- Born: 1961 (age 64)
- Education: University of Sheffield
- Occupation: activist

= Zaher Birawi =

Palestinian activist and political organizer (born 1961)

Zaher Khalid Birawi (born 1961) is a Palestinian-British activist and political organiser based in London.

== Career ==
Born in the West Bank, Birawi studied at the University of Sheffield and has resided in the United Kingdom since the 1990s. He is a journalist for Al-Hiwar, an Arabic-language television channel in London. As chairman of the Leeds Grand Mosque, he condemned the 7 July 2005 London bombings. Until 2009, he was a director of the Palestinian Return Centre, an organization based in London that advocates for the Palestinian right of return. He is chairman of the International Committee to Break the Siege on Gaza. He was a spokesman for the 2009 Lifeline 3 aid convoy to Gaza led by George Galloway. He also was a spokesman for the 2010 Gaza Freedom Flotilla and says he is a founding member of the Freedom Flotilla Coalition, which organised the June 2025 Gaza Freedom Flotilla.
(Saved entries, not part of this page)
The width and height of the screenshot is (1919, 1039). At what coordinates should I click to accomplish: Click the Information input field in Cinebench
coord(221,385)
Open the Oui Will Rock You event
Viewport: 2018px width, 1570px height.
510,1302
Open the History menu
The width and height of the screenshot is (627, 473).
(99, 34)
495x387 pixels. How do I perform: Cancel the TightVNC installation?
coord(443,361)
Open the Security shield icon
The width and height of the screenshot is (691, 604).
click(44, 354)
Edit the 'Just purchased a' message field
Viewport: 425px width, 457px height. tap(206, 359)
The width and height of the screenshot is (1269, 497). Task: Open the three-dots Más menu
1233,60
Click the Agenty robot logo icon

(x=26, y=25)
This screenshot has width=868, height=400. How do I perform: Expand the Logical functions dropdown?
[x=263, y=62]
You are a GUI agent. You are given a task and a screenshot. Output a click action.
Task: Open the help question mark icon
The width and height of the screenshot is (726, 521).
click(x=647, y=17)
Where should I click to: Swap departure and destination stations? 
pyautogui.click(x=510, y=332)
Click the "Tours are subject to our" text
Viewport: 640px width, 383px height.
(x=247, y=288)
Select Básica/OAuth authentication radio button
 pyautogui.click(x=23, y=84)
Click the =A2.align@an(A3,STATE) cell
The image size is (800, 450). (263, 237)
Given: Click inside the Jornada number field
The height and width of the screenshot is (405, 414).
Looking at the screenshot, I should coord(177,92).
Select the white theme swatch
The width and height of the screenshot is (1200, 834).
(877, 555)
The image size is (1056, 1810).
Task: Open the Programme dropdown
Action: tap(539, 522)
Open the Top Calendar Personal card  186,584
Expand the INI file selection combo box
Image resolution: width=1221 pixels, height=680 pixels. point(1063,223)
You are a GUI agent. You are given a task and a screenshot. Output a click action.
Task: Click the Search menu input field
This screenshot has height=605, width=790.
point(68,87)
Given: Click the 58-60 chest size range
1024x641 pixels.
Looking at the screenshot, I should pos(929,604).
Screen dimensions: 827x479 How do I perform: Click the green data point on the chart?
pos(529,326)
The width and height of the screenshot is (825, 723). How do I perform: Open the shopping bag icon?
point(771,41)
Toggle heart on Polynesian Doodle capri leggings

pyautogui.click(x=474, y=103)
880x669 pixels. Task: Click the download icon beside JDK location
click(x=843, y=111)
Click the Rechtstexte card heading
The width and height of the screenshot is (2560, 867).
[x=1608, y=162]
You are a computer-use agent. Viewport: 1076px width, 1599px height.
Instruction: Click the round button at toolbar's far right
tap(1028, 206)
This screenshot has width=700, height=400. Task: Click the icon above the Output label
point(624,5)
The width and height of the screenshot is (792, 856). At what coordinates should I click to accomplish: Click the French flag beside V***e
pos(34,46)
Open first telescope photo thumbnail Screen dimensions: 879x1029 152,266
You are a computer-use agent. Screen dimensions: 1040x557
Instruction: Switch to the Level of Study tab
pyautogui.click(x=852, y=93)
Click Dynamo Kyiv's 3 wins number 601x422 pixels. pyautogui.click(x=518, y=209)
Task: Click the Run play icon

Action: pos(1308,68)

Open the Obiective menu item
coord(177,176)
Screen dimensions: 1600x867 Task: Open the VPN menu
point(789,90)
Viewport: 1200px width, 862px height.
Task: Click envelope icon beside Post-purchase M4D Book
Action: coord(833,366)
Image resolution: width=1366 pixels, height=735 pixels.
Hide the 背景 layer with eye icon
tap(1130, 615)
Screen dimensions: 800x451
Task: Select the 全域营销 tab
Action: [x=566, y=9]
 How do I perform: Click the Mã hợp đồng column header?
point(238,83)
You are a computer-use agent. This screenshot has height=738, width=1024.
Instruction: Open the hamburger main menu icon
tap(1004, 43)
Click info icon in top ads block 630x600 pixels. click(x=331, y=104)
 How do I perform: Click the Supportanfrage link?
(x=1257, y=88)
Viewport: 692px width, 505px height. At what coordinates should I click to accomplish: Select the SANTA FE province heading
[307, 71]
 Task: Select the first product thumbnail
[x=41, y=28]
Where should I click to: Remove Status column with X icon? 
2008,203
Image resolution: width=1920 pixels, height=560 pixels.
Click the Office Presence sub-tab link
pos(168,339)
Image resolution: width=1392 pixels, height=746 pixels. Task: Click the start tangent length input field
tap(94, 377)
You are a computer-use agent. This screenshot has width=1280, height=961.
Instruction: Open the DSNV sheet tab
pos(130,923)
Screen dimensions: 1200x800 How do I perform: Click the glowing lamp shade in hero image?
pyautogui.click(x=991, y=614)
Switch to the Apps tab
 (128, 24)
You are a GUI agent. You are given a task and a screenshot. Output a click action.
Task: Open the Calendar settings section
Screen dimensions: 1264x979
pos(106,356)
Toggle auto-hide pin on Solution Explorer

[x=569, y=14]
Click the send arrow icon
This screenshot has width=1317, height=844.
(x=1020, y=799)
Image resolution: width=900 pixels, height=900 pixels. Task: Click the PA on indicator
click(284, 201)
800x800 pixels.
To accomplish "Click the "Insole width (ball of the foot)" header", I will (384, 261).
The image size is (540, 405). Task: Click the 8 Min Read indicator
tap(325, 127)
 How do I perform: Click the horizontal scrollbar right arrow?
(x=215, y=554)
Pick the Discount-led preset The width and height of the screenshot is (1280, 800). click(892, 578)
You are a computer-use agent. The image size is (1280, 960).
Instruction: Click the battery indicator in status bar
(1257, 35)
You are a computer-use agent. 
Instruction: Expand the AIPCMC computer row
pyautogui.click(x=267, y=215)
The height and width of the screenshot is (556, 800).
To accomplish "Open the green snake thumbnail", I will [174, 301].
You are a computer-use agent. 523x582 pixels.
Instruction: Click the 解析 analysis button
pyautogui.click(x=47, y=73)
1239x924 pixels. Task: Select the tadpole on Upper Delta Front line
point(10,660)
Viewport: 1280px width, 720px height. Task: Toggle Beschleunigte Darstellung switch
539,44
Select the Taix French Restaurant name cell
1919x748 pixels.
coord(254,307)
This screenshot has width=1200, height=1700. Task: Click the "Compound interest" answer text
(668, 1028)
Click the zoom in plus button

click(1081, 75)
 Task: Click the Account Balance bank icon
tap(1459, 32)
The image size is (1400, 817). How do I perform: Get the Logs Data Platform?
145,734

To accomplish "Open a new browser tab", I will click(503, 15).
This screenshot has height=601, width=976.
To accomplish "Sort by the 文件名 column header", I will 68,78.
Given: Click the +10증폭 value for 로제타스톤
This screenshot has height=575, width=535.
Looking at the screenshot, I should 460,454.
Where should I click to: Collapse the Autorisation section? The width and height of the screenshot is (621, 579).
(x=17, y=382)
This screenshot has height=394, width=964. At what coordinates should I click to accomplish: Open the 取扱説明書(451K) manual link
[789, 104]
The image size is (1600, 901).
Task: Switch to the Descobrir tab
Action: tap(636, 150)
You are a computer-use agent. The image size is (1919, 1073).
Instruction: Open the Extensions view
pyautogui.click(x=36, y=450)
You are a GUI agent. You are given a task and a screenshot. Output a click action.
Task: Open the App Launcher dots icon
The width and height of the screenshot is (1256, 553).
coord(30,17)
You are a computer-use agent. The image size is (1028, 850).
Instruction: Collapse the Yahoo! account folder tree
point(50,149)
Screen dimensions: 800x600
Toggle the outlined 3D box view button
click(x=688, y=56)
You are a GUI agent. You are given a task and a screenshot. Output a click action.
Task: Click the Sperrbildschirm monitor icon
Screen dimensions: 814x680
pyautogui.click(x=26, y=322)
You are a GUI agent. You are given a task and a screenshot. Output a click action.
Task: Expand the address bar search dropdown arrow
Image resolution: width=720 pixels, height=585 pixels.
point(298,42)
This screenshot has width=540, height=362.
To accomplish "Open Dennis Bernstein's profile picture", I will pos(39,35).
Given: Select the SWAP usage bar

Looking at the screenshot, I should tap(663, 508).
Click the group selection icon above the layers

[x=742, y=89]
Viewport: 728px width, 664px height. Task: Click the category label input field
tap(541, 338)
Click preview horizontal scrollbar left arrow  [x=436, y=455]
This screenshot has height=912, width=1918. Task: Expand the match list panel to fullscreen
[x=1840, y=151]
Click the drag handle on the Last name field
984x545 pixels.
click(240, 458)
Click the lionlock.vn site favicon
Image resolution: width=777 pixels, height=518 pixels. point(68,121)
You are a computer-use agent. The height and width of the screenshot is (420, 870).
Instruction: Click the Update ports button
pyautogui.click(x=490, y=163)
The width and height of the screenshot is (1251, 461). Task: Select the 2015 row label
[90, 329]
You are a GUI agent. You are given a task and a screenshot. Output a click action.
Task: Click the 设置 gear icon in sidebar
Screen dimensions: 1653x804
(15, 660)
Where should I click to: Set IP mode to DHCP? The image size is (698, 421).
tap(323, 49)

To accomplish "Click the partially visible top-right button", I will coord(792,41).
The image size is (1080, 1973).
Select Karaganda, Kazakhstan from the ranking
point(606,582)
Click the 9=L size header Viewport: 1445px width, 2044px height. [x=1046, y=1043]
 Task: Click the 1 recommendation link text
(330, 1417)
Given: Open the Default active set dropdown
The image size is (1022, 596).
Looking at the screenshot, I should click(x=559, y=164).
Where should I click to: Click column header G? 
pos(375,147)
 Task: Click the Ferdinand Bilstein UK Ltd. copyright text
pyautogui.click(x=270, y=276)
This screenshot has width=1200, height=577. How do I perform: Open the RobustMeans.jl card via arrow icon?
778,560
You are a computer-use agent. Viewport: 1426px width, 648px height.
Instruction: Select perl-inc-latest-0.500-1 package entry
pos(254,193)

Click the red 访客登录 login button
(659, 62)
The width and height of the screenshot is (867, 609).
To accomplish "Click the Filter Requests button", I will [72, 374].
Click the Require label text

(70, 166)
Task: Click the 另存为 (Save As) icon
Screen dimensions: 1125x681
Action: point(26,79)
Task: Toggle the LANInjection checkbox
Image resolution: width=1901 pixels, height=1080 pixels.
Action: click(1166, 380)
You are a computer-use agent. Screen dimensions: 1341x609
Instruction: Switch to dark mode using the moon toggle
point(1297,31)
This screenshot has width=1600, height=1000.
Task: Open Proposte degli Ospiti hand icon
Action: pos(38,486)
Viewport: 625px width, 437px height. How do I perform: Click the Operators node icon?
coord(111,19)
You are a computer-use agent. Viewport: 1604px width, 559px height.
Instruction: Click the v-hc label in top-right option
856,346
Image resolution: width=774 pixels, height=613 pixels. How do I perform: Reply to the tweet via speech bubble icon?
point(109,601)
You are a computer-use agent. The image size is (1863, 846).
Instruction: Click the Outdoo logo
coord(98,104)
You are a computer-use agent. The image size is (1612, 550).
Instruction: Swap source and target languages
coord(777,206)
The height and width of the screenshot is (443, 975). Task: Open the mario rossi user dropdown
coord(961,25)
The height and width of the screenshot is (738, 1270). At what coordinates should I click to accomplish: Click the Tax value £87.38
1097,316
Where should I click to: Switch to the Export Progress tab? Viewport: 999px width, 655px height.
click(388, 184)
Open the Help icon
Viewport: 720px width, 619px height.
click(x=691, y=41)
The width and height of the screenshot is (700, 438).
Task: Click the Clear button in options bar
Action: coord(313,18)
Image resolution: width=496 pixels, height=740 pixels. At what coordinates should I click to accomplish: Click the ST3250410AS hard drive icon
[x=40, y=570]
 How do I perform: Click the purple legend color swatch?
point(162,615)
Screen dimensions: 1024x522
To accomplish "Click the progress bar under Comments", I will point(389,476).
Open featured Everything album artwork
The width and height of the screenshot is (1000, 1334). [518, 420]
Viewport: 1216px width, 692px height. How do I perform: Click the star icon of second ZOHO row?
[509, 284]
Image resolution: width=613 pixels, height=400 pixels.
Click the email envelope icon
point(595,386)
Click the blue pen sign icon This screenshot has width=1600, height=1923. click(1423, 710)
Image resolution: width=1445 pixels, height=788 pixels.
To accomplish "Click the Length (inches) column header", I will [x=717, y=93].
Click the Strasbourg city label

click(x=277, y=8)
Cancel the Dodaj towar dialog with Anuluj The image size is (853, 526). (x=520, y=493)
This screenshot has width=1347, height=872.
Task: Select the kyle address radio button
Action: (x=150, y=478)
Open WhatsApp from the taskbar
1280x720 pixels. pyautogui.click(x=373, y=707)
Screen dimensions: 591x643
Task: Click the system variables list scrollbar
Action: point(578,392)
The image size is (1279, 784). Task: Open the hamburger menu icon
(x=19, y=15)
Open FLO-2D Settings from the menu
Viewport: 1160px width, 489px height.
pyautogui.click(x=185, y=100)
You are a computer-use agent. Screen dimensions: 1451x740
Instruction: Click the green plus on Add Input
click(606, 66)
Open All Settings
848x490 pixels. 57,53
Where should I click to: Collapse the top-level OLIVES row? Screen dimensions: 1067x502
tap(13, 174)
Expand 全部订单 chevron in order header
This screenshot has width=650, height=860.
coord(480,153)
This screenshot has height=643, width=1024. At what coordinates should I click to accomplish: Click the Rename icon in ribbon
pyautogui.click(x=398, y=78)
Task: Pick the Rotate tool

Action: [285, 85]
Birawi is chairman of the EuroPal Forum and a trustee for Education Aid for Palestinians. In January 2023, the EuroPal Forum organized a social media campaign called "Israeli racism in quotes" featuring quotes by Israeli politicians. The campaign was accused of attempting to delegitimize Israel by Israeli NGO Ad Kan and Israeli Minister Amichai Chikli who pledged to take action. In response, Birawi stated: "All we have done is simply take those leaders' quotes and highlight them". During the Gaza war, Birawi participated in protests and wrote a letter to the UK Cabinet accusing Israel of committing genocide in Gaza. He is chair of Palestine Forum in Britain, which is part of a coalition that organized protests during the Gaza war.

The Israeli government designated Birawi as a "Hamas operative" in 2013. In 2023, MP Christian Wakeford stated that Israel considers Birawi a "Hamas operative" in the House of Commons. In January 2026, the U.S. Treasury’s Office of Foreign Assets Control sanctioned seven Palestinian civic organizations, including Popular Conference for Palestinians Abroad (PCPA), based on the allegation that they are tied to Hamas. The Treasury also sanctioned Birawi, alleging that he is part of PCPA leadership.

According to Birawi, the US sanctions are based on faulty information and he was not given a chance to defend himself. He has repeatedly denied the allegations of being a Hamas agent, criticizing them as an attempt to quash pro-Palestine activism and stating that he has never been convicted of a crime. In 2021, Birawi was awarded financial compensation after suing World-Check, a background checking database that had falsely categorized him as a terrorist. According to a 2025 article in Le Figaro, "nothing has formally indicated" that Birawi has links with Hamas.